多発性硬化症(MS)の症状は、どの年齢でも現れ得ますが、最も多くは20歳から50歳の間に出現します。症状は中枢神経系の病変部位により異なりますが、代表的な初期症状は以下の通りです。

  • 手足のしびれや脱力感
  • 腕・脚・顔面のチクチク感やピリピリ感
  • 視界のぼやけ、二重視
  • 眼球運動時の痛みや不快感
  • 倦怠感(疲労感)
  • めまい、または回転性めまい(ヴァーティゴ)
  • 協調運動やバランス感覚の障害
  • 発話や嚥下(飲み込み)の困難
  • 排尿・排便の失禁や頻尿
  • 記憶力低下や集中力の低下などの認知機能変化

症状の個人差と経過パターン

MS患者全員が同じ症状を示すわけではなく、病気の進行も人それぞれです。主な経過パターンは次の3つに分けられます。

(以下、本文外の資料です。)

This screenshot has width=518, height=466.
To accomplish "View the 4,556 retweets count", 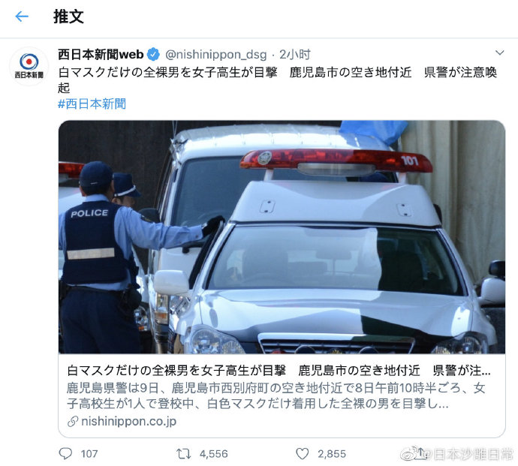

  • 単回発作型:症状が一度だけ出現し、完全に回復するケース。
  • 再発寛解型(RRMS):症状が急激に悪化(再発)し、その後自然に軽快(寛解)するサイクルを繰り返すケース。
  • 進行型:時間とともに症状が徐々に悪化し、持続的で永続的な障害が残るケース。

このように、症状の出現時期や重症度、経過は個人差が大きく、適切な診断と治療が重要です。